**RECORDS SUPPLIED**
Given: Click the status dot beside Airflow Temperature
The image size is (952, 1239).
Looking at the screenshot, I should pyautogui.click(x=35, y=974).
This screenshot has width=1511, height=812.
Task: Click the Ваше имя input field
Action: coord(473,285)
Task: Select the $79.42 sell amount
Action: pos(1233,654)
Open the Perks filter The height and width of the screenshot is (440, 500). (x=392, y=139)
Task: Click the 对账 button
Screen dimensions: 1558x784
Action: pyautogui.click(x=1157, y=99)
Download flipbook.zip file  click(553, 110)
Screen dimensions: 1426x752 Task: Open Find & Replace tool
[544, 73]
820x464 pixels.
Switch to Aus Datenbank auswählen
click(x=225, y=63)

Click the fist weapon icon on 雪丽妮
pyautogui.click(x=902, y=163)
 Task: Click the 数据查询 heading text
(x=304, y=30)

**GIVEN TASK**
Reproduce all of the data above word for word, with nothing added, dropped, or altered.

**REPLY**
Given: Click the status dot beside Airflow Temperature
The image size is (952, 1239).
Looking at the screenshot, I should pyautogui.click(x=35, y=974).
This screenshot has width=1511, height=812.
Task: Click the Ваше имя input field
Action: coord(473,285)
Task: Select the $79.42 sell amount
Action: pos(1233,654)
Open the Perks filter The height and width of the screenshot is (440, 500). (x=392, y=139)
Task: Click the 对账 button
Screen dimensions: 1558x784
Action: pyautogui.click(x=1157, y=99)
Download flipbook.zip file  click(553, 110)
Screen dimensions: 1426x752 Task: Open Find & Replace tool
[544, 73]
820x464 pixels.
Switch to Aus Datenbank auswählen
click(x=225, y=63)

Click the fist weapon icon on 雪丽妮
pyautogui.click(x=902, y=163)
 Task: Click the 数据查询 heading text
(x=304, y=30)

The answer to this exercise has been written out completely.